A bid by Deloitte pair David Lombe and Robert Woods to transfer their stoush with solar cell installer Massive Solar (MS) from Sydney to Melbourne has failed after a judge concluded that “the interests of justice require that the proceedings continue in this Court.”
Lombe and Woods were appointed liquidator to Inverter Solar (IS) by order of the Supreme Court of Victoria on July 13, 2016. Their appointment followed an application to have IS wound up made by Chinese solar cell manufacturer, Dortmund Energy.
According to the judgment of the NSW Supreme Court’s Justice Guy Parker things went thermo two weeks later after the liquidators had the locks changed at a premises in Silverwater, NSW.
“These proceedings were commenced on the following day, 28 July, by the filing of a summons naming MS as plaintiff and the liquidators as the defendants. On that day, orders were also obtained ex parte preventing the liquidators from interfering with MS’s access to the Silverwater premises,” the judge said.
It transpired that IS had been operating out of the Silverwater premises until July 2015, when it purportedly transferred its principal place of business to the suburb of Burwood in Victoria. Prior to its shift south IS had begun sharing the Silverwater premises with MS, pursuant to what MS told the judge was an “oral licence granted by officers of IS”.

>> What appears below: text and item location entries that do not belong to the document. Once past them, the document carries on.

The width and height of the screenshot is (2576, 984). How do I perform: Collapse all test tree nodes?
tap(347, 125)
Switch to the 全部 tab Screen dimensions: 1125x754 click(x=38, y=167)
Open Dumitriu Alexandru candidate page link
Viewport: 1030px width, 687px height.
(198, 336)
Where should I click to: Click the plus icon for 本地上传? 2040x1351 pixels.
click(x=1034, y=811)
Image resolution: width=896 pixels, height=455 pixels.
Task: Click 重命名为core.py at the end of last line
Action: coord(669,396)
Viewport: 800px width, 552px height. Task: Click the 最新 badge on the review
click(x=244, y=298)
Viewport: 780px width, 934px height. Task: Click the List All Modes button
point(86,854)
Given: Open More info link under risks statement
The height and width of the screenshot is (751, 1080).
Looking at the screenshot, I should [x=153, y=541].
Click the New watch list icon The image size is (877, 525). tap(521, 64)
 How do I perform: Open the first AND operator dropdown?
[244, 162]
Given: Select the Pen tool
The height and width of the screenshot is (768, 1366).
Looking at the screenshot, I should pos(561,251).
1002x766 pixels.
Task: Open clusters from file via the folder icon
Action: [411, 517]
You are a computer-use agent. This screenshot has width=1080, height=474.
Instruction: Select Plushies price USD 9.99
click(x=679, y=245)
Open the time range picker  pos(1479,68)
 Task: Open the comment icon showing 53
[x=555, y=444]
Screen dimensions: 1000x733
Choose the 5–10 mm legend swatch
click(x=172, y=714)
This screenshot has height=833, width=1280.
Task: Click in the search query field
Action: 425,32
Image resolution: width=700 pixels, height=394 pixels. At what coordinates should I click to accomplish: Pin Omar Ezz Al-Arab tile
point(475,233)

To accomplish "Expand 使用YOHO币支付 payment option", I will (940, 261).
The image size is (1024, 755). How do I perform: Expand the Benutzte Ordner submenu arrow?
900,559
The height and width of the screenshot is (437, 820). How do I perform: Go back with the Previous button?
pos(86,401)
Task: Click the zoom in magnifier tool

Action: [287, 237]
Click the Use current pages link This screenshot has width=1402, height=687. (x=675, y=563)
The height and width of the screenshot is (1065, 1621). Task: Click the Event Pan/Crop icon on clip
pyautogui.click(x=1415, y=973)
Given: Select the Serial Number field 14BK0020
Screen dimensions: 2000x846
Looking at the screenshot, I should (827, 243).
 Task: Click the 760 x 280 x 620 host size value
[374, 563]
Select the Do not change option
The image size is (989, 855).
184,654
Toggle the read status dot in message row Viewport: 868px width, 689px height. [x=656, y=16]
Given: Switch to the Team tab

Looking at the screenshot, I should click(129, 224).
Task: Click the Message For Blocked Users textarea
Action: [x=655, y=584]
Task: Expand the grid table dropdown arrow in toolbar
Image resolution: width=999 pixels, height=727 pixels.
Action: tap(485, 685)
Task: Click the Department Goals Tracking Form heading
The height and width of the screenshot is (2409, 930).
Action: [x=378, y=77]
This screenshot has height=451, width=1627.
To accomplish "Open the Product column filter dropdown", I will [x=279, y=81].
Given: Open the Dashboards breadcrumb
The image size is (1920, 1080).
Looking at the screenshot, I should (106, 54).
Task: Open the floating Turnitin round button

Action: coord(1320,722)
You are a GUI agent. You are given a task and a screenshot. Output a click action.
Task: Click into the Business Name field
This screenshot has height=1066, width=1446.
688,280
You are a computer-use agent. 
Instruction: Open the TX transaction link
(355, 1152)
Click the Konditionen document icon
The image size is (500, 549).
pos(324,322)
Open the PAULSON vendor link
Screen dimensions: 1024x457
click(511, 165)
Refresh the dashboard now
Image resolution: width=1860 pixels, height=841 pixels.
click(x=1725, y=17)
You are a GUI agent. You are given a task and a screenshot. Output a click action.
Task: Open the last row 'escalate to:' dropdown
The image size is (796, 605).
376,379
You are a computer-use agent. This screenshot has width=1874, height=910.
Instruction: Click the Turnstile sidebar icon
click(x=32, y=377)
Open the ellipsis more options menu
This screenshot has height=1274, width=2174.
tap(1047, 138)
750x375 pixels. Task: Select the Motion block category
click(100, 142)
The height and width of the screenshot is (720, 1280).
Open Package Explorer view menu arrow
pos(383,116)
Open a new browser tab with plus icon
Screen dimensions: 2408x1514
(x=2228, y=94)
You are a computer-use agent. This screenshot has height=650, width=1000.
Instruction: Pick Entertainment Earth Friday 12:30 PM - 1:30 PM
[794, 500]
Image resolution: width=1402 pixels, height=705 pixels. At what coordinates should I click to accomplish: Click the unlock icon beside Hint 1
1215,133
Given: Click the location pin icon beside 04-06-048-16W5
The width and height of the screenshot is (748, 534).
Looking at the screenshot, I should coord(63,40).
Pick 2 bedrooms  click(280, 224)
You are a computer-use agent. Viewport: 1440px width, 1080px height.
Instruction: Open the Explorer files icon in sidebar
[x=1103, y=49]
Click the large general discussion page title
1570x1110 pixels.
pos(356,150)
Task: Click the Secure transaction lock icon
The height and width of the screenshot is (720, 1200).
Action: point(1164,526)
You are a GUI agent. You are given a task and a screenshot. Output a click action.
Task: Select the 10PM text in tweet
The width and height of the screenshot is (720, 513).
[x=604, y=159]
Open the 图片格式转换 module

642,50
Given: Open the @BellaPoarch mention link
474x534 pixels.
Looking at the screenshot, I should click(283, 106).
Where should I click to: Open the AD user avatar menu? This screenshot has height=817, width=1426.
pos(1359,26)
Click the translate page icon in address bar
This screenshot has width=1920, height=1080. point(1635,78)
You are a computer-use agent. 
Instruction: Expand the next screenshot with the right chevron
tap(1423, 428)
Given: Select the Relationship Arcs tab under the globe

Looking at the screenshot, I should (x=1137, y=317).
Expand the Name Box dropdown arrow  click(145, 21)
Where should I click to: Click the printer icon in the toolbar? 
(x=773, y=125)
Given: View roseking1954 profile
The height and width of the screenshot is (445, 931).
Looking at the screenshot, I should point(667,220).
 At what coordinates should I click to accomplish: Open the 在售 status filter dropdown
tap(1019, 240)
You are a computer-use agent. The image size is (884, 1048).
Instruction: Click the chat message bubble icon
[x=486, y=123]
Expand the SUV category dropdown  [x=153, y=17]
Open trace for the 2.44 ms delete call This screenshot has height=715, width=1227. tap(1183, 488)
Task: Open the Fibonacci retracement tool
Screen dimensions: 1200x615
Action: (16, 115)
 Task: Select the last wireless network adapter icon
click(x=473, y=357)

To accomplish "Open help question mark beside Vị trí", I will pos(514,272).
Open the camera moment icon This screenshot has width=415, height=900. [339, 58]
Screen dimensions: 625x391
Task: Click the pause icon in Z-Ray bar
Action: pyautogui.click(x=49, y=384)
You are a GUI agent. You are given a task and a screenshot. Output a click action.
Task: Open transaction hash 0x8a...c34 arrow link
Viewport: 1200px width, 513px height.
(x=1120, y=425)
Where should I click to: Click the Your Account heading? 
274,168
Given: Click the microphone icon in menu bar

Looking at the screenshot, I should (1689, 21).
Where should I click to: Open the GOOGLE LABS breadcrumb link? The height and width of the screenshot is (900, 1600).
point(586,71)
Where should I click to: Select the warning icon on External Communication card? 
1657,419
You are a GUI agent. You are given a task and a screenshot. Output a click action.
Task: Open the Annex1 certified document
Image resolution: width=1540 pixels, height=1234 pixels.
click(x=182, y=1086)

The ex-parte orders were subsequently extended and the proceedings put on a proper footing, with MS claiming that the actions by the liquidators in seeking to, or in taking possession of the premises caused damage, including loss of sales.
MS filed a statement of claim in August and the matter was due to return to the court in November, 2016 but on September 14 lawyers for Lombe and Woods sent a letter of demand to MS.
“That letter asserted various claims by the liquidators on behalf of IS against MS associated with the alleged transfer of IS’s business without consideration being paid; the alleged transfer of stock from IS to MS without proper consideration being given; and a set off between debts owed, or allegedly owed, from MS to IS,” Justice Parker said.
The letter demanded payment of approximately $5.7 million and stated that unless payment was made within seven days, legal proceedings would be commenced without further reference to MS.
On December 6, 2016 Lombe and Woods commenced proceedings against MS in the Victorian Registry of the Federal Court and in April 2017 made an application to the NSW Supreme Court seeking to shift the proceedings MS had commenced to the Federal Court for hearing in Victoria.
Not to be outdone, MS made application in the NSW Supreme Court seeking to have the liquidators’ December 6 Federal Court proceedings transferred to the Federal Court’s registry in NSW, though the judge said it turned out that what it really wanted was to transfer the Federal Court proceedings initiated by the liquidators in Victoria to the Supreme Court in NSW.
“Counsel for the liquidators argued that I should ignore the fact that the proceedings in this Court were commenced first and that I should transfer the proceedings to the Federal Court because the larger part of the dispute is pending there,” Justice Parker mused.
“I accept that I should not privilege MS’s position merely because MS commenced these proceedings first in this Court. But, in my view, if I were to act on the basis which I am invited to act by counsel for the liquidators, I would, in effect, be privileging the liquidators’ choice to bring their claims by way of separate proceedings in the Federal Court in Victoria, rather than by way of cross-claim,” he said.
“In my opinion, the institution of separate proceedings is always apt to result in additional costs being incurred compared with bringing a claim by way of cross-claim in the original proceedings. In those circumstances, having regard to the history that I have set out, the interests of justice require that the proceedings continue in this Court as the first Court to embark on determining the disputes between the parties.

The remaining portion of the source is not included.